Natural Language Processing, Relation Extraction, Zero Anaphora

【背景】深層学習がもたらした自然言語処理の精度向上により,医学文書から自動的に情報を抽出する技術の実現が期待されている.しかしながら,疾患とそれに起因する症状関係を抽出する課題を考えた際に,従来の関係抽出フレームワークでは解決し難い問題が日本語では頻繁に出現する.それは,項の省略,代名詞や指示詞での言い換えを行う「照応」という現象であり,これを解決するには,文単位を超えて関係抽出を行う必要がある.今回,医学文書の自動疾患症状関係抽出器を構築することを目的として,省略された項の推定が必須となるゼロ照応がどの程度出現するのかを調査した.
【方法】日本語WikipediaにおいてICD-10コードが与えられている疾患記事とMSDマニュアルプロフェッショナル版(日本語)の記事から,それぞれ30項目を抽出して対象データとした.疾患症状関係については,対象疾患に起因する症状であることが記載表現のみで特定出来るものと定義した.また,そのパタンについて,1) 同一文中関係,2) 同一段落関係,3)見出し関係と細分類し集計した(このうち,ゼロ照応に該当するのは2及び3).

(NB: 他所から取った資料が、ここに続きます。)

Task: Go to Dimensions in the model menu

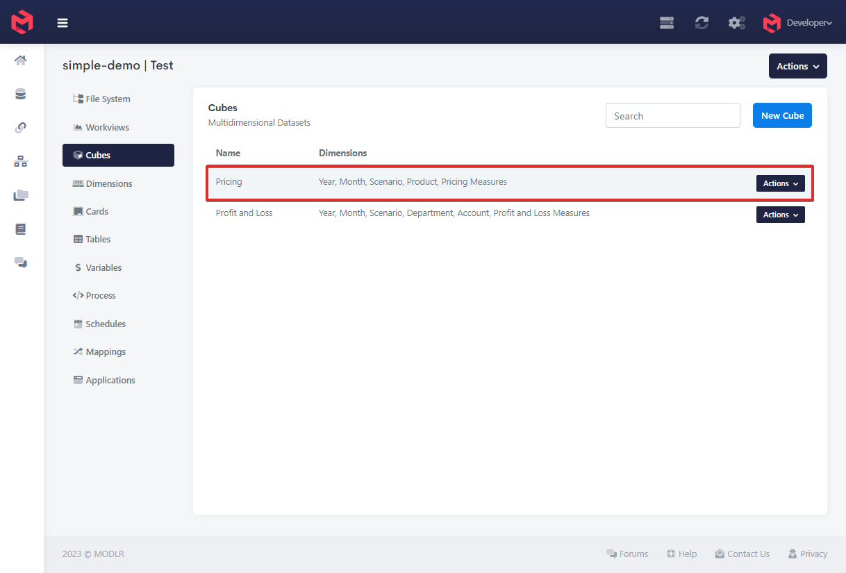Action: coord(108,183)
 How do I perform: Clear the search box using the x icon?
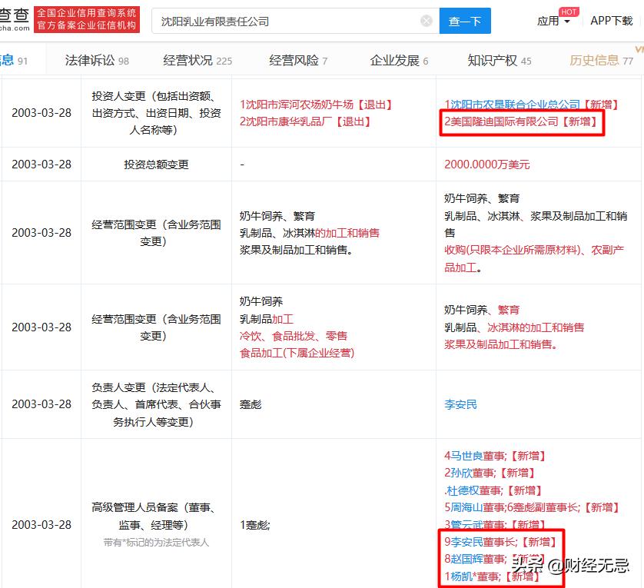(x=427, y=21)
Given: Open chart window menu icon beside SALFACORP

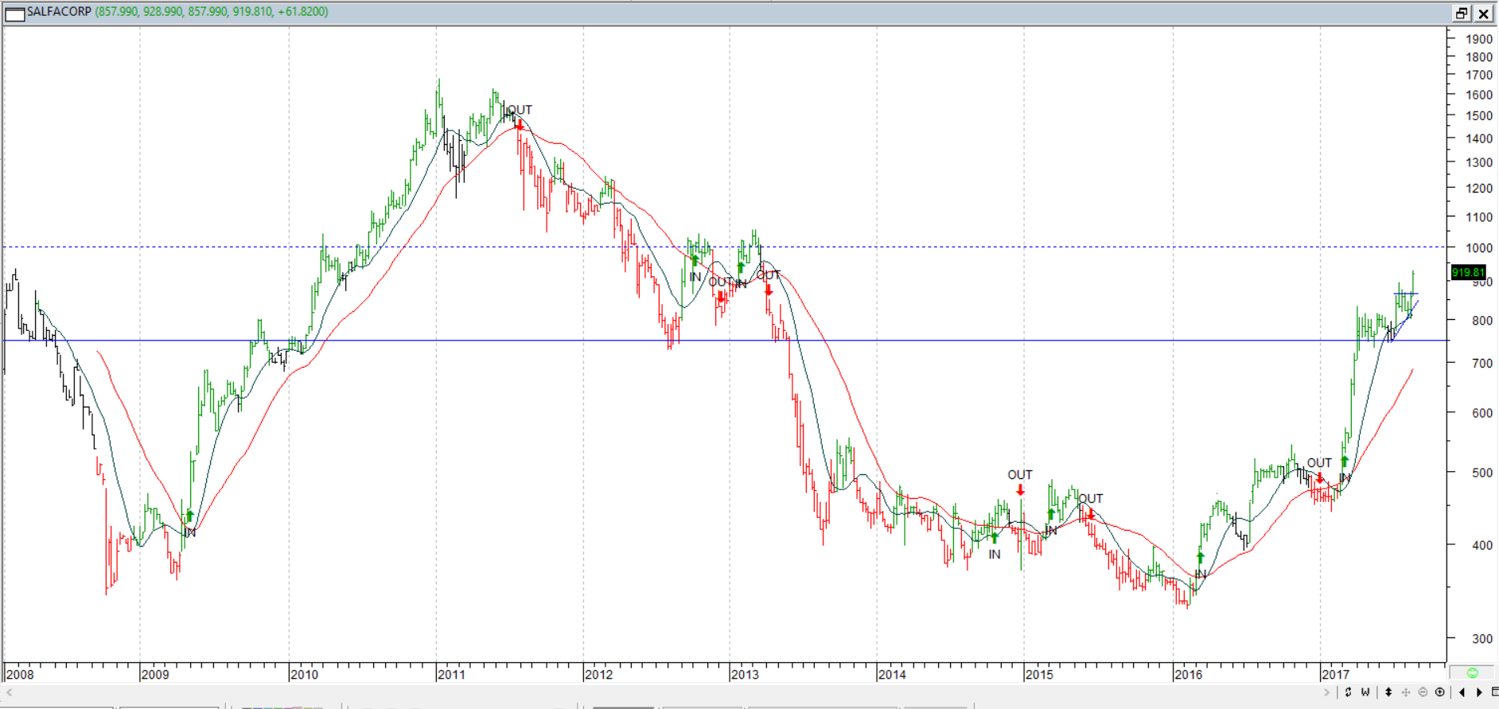Looking at the screenshot, I should (14, 14).

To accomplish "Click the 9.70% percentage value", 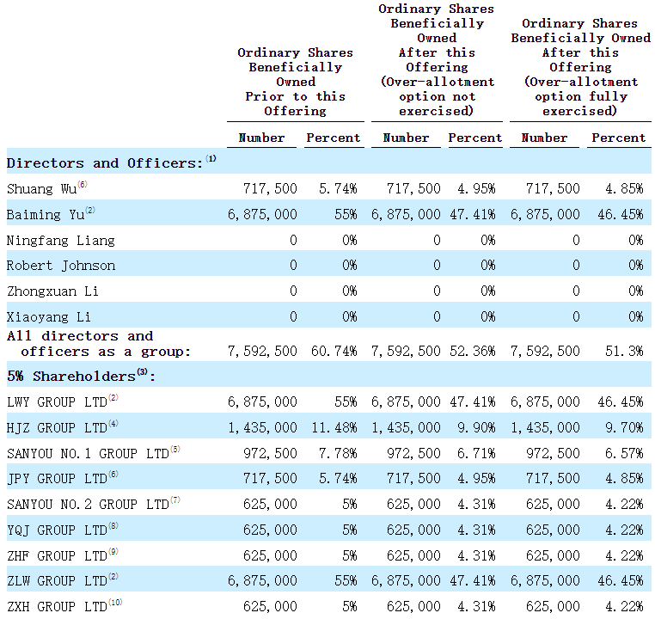I will 623,427.
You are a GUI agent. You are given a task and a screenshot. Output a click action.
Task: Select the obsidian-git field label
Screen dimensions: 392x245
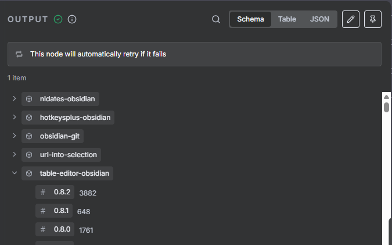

【結果】Wikipedia文書の対象文は全2,363文で,そのうち同一文中関係,同一段落関係,見出し関係はそれぞれ32,57,150文存在した.MSDマニュアルプロフェッショナル版の対象文は全2,757文で,疾患症状関係の細分類はそれぞれ40,58,190文であった.
【結語】日本語医学参考書として,WikipediaとMSDマニュアルプロフェッショナル版を対象に疾患症状関係の記載パタンを調査した.見出しに記載されている疾患がゼロ照応の対象となっている表現が最も多く,書式も考慮して関係抽出モデルへの入力をデザインする必要がある.